* _Directions_:
- A) List each number that appears in the article on Indonesia's polio vaccine drive, with what it counts or measures.
- B) Continue the article on Indonesia's polio vaccine drive from where it stops.

* _Text under study_:
Indonesia has success in polio vaccine drive

Alan Sipress Washington Post

JAKARTA, Indonesia – Indonesia’s nationwide drive last week to vaccinate about 24 million young children against a spreading polio outbreak was largely successful though some parents continued to resist, health officials said Monday.

The Indonesian health ministry reported the campaign had reached 90 percent of children under 5 years old despite lingering concerns among both parents and medical workers about the safety of the vaccine.

“It was good but not great,” said David Hipgrave, chief of health and nutrition in Indonesia for the United Nations children’s fund, adding that coverage was uneven across the country. “The message is not getting out as well as it should.”

After Indonesia carried out a regional immunization drive earlier this year on the western end of Java island, local media reported the vaccine had sickened several children, killing four. Health officials stressed that the vaccine was completely safe, even for ill children, but many parents vowed to keep their youngsters from participating in last Tuesday’s nationwide drive.

Most parents who rebuffed vaccinators last week claimed their children were sick and thus unfit to be immunized. Ignoring the advice of international health experts, even some doctors declined to vaccinate children because they were unwell, according to U.N. officials.

With Indonesia now planning another nationwide drive in three weeks to provide booster vaccines and immunize those children who were missed last week, health officials said they would step up efforts to intensify training for medical workers and volunteers.

* _The data_:
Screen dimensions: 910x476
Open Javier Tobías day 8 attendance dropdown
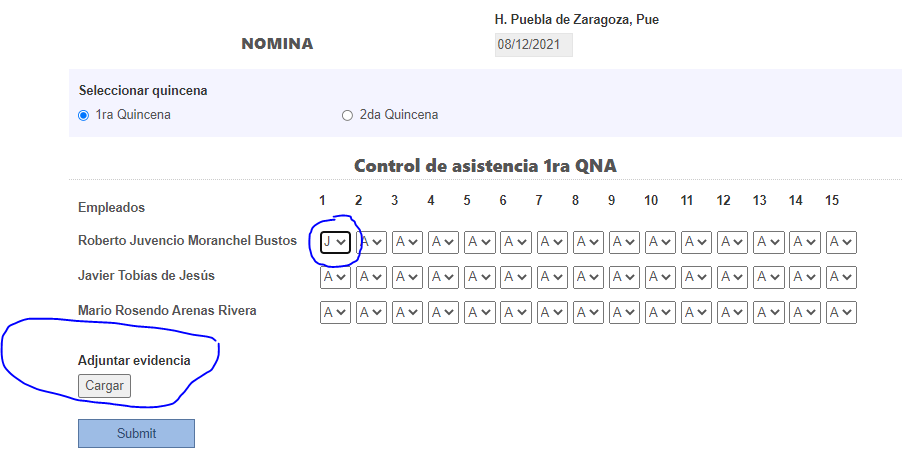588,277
...
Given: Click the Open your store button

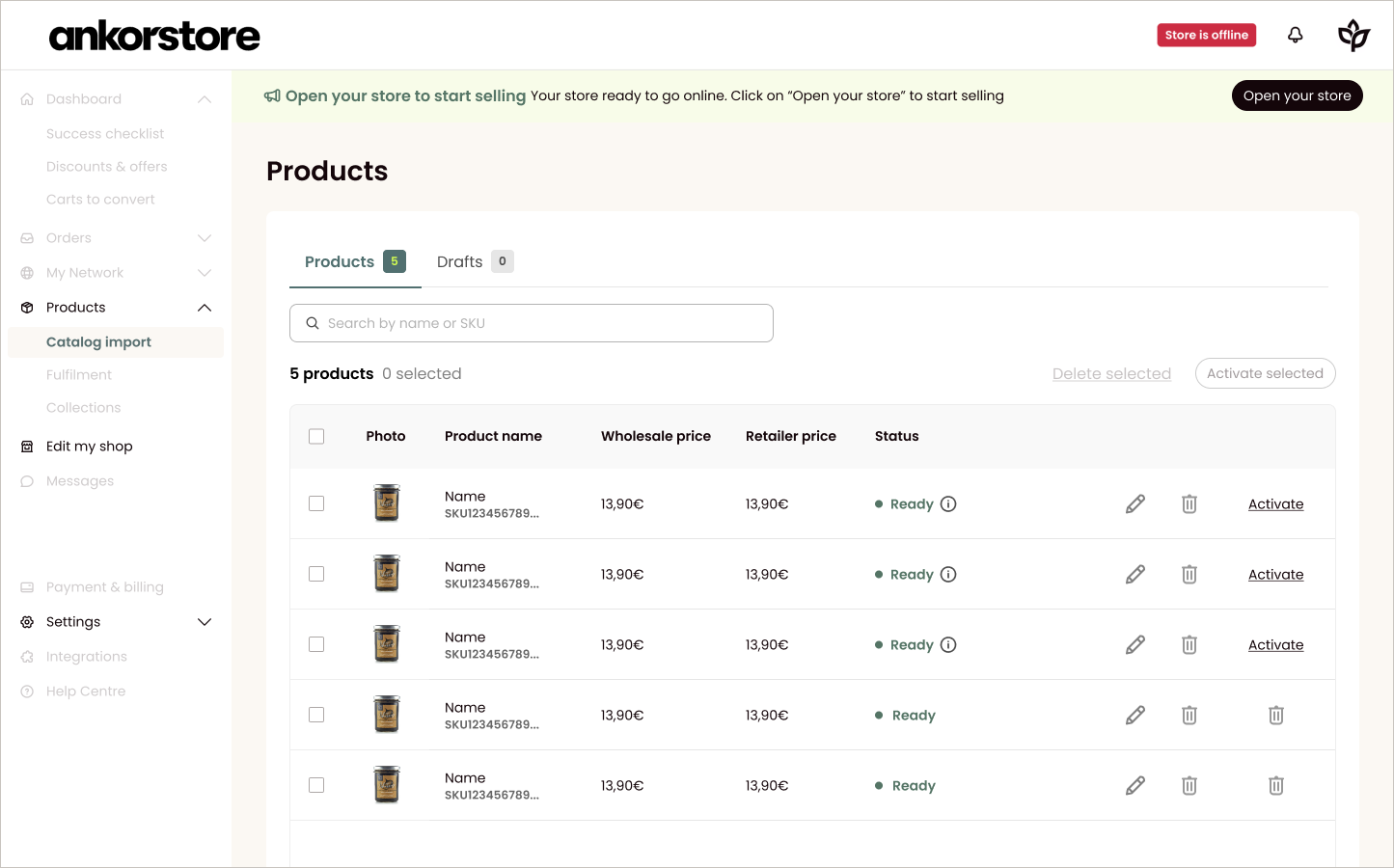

* _Task answers_:
- A)
- About 24 million: the young children the nationwide drive set out to vaccinate
- 90 percent: the share of children under 5 that the campaign reached
- 5: the age in years below which children were counted in that coverage
- Four: the children whose deaths local media reported after the earlier regional drive
- Three: the weeks until the next nationwide drive

- B)
Indonesia had been free of polio for a decade when a traveler from the Middle East carried the virus to Java island early this year. Since March, Indonesia has recorded the highest rate of new cases in the world. The disease has infected at least 230 people, spreading from the mountains of western Java to the adjacent island of Sumatra and the capital, Jakarta.

According to health ministry figures, the results of the vaccination drive were disappointing in Banten, one of the hardest-hit provinces, where more than a fifth of the children under 5 were not immunized. Other provinces with outbreaks, including Jakarta, fared closer to the national average.

The campaign confronted not only widespread rumors about safety but the mammoth challenge of delivering the vaccine across the sprawling archipelago. Though thousands of health workers were dispatched, many by boat and aircraft, to reach remote settlements, vaccinators missed many children in these areas. For instance, on Irian Jaya, the impoverished, mountainous island at the far east of Indonesia, fewer than half the children were immunized, according to ministry figures.